Fields also claims he was entitled to a severance during trial. He says he was prejudiced when Lumpkin’s counsel questioned a witness about a threat allegedly implicating Fields. This argument fails because it does not fit any of the categories we have held are sufficient to justify severance during trial, see Catlett, 545 A.2d at 1210, and we perceive insufficient prejudice on this record to justify creation of a new category.

B.

After investigation, police obtained a search warrant for the house in which Lumpkin was believed to live. They conducted a search that revealed, among other things, two .357 magnum shell casings and a half full box of .357 magnum ammunition. The house was Fields’ residence.8 Fields moved to suppress the shell casings and ammunition on the ground that the search warrant did not specifically mention *709his name and that the police did not have probable cause relating specifically to him.

The court did not err in denying the motion to suppress. Fields’ suggestions that the warrant was insufficient because it did not specifically name him and, in any event, because the government lacked probable cause are frivolous. The warrant was not facially defective with respect to the residence or the items for which the police were searching, see United States v. Leon, 468 U.S. 897, 914, 923, 104 S.Ct. 3405, 3416, 3421, 82 L.Ed.2d 677 (1984); there was no allegation of improper police conduct, see, id. at 914, 923, 104 S.Ct. at 3416, 3421; United States v. Edelen, 529 A.2d 774, 785 (D.C.1987); and the affidavit in support of the warrant more than showed probable cause.

****

• _Exercise description_:
Transcribe the passage of the court opinion above, starting with "The court did" and going on through "showed probable cause.".

****

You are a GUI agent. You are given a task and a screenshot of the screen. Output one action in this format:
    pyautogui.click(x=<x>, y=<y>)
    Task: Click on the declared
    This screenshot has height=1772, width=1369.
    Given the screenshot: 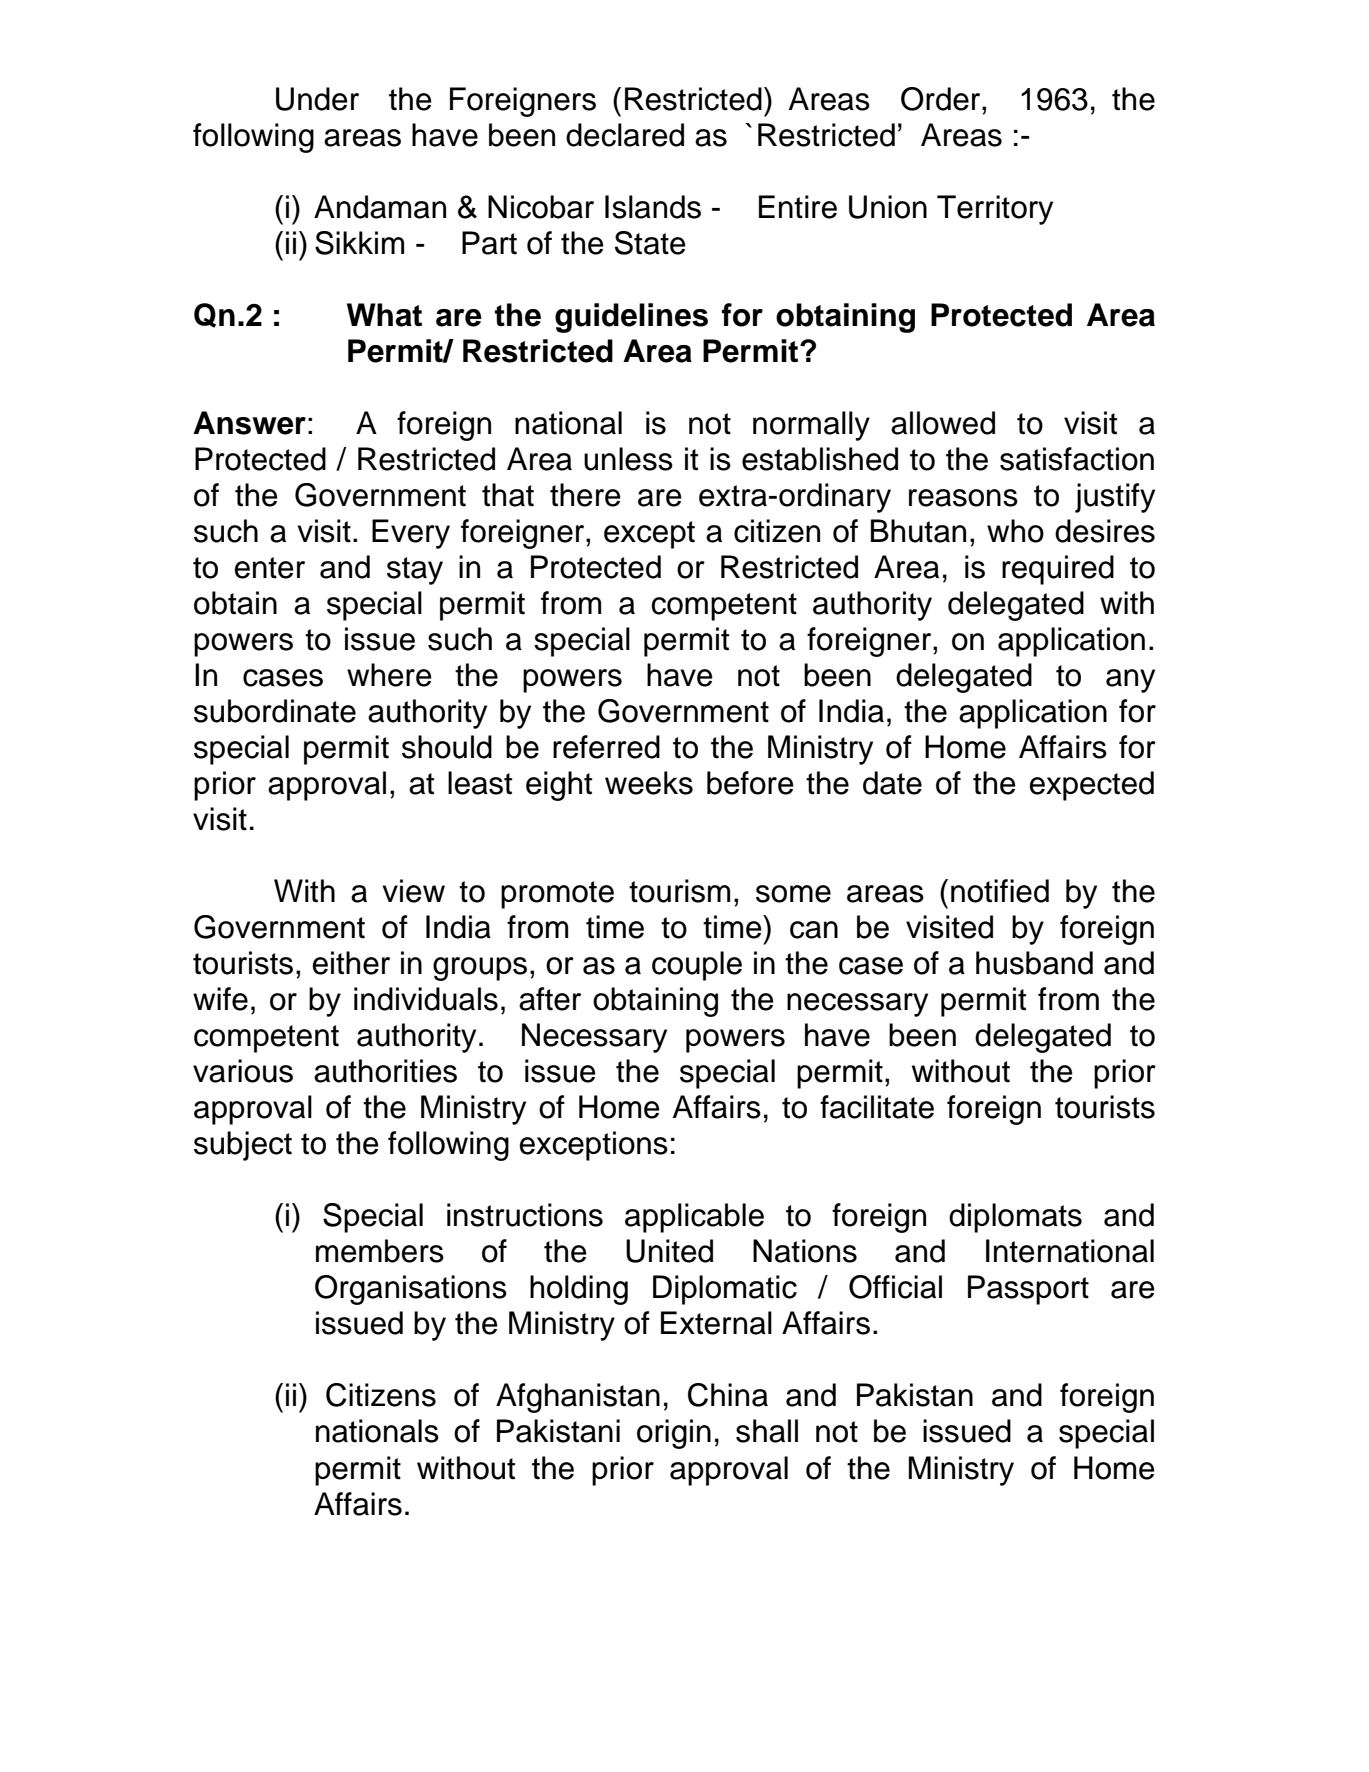 What is the action you would take?
    pyautogui.click(x=625, y=135)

****

• _Right answer_:
The court did not err in denying the motion to suppress. Fields’ suggestions that the warrant was insufficient because it did not specifically name him and, in any event, because the government lacked probable cause are frivolous. The warrant was not facially defective with respect to the residence or the items for which the police were searching, see United States v. Leon, 468 U.S. 897, 914, 923, 104 S.Ct. 3405, 3416, 3421, 82 L.Ed.2d 677 (1984); there was no allegation of improper police conduct, see, id. at 914, 923, 104 S.Ct. at 3416, 3421; United States v. Edelen, 529 A.2d 774, 785 (D.C.1987); and the affidavit in support of the warrant more than showed probable cause.